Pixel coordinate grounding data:
=-=-=-=-=
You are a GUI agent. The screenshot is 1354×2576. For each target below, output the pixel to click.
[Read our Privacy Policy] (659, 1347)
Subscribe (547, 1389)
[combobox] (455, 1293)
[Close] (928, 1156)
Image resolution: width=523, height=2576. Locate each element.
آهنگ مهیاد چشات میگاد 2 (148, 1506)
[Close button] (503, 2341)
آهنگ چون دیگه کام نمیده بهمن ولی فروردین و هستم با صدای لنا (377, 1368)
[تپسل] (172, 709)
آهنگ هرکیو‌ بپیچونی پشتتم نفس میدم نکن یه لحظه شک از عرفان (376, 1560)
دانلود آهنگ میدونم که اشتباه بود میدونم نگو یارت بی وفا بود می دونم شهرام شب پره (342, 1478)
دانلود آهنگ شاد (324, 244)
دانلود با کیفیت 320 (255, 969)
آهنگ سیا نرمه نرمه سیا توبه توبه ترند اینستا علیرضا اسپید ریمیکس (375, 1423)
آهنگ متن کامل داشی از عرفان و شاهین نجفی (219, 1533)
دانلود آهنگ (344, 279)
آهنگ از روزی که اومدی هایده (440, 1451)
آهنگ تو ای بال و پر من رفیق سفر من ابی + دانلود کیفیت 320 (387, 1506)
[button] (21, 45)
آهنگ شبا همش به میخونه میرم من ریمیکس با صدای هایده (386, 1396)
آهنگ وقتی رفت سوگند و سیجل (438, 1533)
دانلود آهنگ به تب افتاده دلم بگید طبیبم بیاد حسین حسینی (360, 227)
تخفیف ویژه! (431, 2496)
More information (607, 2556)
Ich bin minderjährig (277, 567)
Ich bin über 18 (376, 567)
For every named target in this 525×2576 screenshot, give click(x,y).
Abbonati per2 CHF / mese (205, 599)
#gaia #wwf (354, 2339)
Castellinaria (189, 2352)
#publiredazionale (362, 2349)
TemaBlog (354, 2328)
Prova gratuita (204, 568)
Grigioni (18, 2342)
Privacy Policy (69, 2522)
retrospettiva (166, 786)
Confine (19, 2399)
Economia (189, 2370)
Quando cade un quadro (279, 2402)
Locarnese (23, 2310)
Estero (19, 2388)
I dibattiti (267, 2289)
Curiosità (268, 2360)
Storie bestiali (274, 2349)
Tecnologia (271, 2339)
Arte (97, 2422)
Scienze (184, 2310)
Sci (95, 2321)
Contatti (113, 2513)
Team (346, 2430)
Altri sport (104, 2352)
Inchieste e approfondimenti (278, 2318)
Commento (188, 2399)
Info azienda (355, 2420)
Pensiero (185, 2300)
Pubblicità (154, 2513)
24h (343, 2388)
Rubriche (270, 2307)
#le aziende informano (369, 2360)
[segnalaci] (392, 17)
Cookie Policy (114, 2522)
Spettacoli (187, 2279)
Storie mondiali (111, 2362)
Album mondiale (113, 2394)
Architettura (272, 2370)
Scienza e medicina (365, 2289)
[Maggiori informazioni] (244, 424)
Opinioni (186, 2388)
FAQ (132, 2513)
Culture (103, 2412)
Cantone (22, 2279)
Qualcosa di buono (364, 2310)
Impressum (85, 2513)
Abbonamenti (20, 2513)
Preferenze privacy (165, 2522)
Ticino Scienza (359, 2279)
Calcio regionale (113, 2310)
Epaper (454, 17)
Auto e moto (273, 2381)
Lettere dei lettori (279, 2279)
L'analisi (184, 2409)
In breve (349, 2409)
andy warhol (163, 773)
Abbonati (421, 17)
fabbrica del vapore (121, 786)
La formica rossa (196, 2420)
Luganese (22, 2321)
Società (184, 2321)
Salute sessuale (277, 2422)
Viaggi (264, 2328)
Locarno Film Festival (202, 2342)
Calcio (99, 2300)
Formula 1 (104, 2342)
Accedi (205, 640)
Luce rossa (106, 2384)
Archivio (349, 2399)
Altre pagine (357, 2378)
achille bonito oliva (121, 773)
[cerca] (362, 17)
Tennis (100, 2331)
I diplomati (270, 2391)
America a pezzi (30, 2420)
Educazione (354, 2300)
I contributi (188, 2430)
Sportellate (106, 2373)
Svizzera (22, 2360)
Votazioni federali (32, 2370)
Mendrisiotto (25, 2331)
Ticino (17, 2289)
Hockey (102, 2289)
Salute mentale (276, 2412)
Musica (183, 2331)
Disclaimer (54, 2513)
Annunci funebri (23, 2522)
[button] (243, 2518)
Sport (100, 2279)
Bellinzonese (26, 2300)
=-=-=-=-=
* Task
Set down the lines from the one with "#le aziende informano (369, 2360)" through the end of the data above. Keep each exactly as written and add no other line.

* Your solution
#le aziende informano (369, 2360)
[segnalaci] (392, 17)
Cookie Policy (114, 2522)
Spettacoli (187, 2279)
Storie mondiali (111, 2362)
Album mondiale (113, 2394)
Architettura (272, 2370)
Scienza e medicina (365, 2289)
[Maggiori informazioni] (244, 424)
Opinioni (186, 2388)
FAQ (132, 2513)
Culture (103, 2412)
Cantone (22, 2279)
Qualcosa di buono (364, 2310)
Impressum (85, 2513)
Abbonamenti (20, 2513)
Preferenze privacy (165, 2522)
Ticino Scienza (359, 2279)
Calcio regionale (113, 2310)
Epaper (454, 17)
Auto e moto (273, 2381)
Lettere dei lettori (279, 2279)
L'analisi (184, 2409)
In breve (349, 2409)
andy warhol (163, 773)
Abbonati (421, 17)
fabbrica del vapore (121, 786)
La formica rossa (196, 2420)
Luganese (22, 2321)
Società (184, 2321)
Salute sessuale (277, 2422)
Viaggi (264, 2328)
Locarno Film Festival (202, 2342)
Calcio (99, 2300)
Formula 1 (104, 2342)
Accedi (205, 640)
Luce rossa (106, 2384)
Archivio (349, 2399)
Altre pagine (357, 2378)
achille bonito oliva (121, 773)
[cerca] (362, 17)
Tennis (100, 2331)
I diplomati (270, 2391)
America a pezzi (30, 2420)
Educazione (354, 2300)
I contributi (188, 2430)
Sportellate (106, 2373)
Svizzera (22, 2360)
Votazioni federali (32, 2370)
Mendrisiotto (25, 2331)
Ticino (17, 2289)
Hockey (102, 2289)
Salute mentale (276, 2412)
Musica (183, 2331)
Disclaimer (54, 2513)
Annunci funebri (23, 2522)
[button] (243, 2518)
Sport (100, 2279)
Bellinzonese (26, 2300)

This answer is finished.